But one response that stood out is about how NOT to drive a culture of innovation!
VP of Culture of Innovation John Coyle at Maddock Douglas chimes in:
Here’s how NOT to do it:
In a large company somewhere in the world, a senior executive – maybe the CEO, maybe someone in marketing, gets the innovation bug, declares innovation as the solution to the company’s woes, and gathers some support from the executive team. Declarations are made, emails are sent, announcements are shared, and a task force or committee is formed. Some companies even hire a “Chief Innovation Officer” to demonstrate how serious they are. The broader organization is “crowdsourced”, encouraged to send in their “best” ideas to help drive the future of the organization by contributing their ideas to a newly created mailbox or cool new intranet site: there is a buzz of excitement in the halls.
Meanwhile brainstorms conducted by hip consultancies with cool names and “look at my glasses glasses” happen with the new taskforce, ideas are shared, and in the room the person with the loudest voice or most political sway lobbies for their favorite. It is a great idea, it makes sense, everyone in the room likes it so the idea is fast-tracked to implementation where it fails dismally – perhaps because it wasn’t customer driven or maybe it was diluted enroute to execution. The team reassembles, and with a bit more care selects another idea, and this time vows to test it. Research is gathered and evaluated, and then more research. The idea is refined and refined again, pared way back and then soft launched only to fail again because it has lost its uniqueness or is too late to market. Meanwhile across the organization thousands who were enthused by innovation, who had added to the list of big ideas are chagrined to see that A) their suggestions disappeared into a black hole and B) that the “bad” ideas brought to market by the “bigwigs” totally failed.

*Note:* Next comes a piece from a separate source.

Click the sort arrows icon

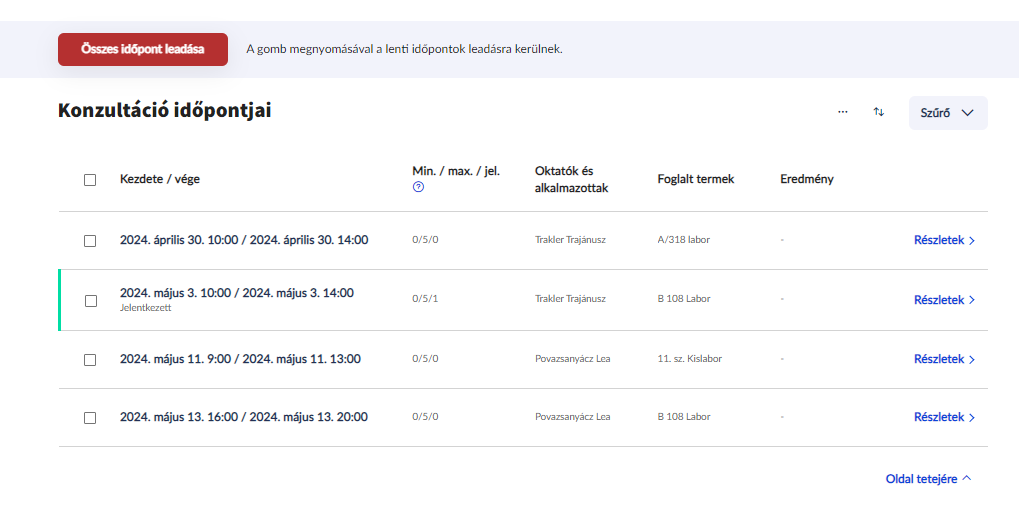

Eventually the CEO has had enough bad news and he fires the CIO, disbands the committed, shuts down the crowdsourcing site and scraps the other ideas. He announces to the executive team that it is time to refocus back on “what’s important” – i.e. current business results. Innovation is now a bad word.
For the record, I’m against one-off innovation programs and task forces. For they may feel like you are doing something, they are a bad sign. If you’ve got these, it means a few things:
- it doesn’t mean that you and your employees are committed;
- it doesn’t mean that you are passionate about being better;
- it doesn’t mean that you are instilling a mindset of daring;
- it doesn’t mean that you are focused on making it last.
Bottom line: As stated recently, innovation is more about perspective and attitude than it is about processes. It needs to have some real intent to produce enthusiasm, not just wishful thinking that result in simplistic one-off activities.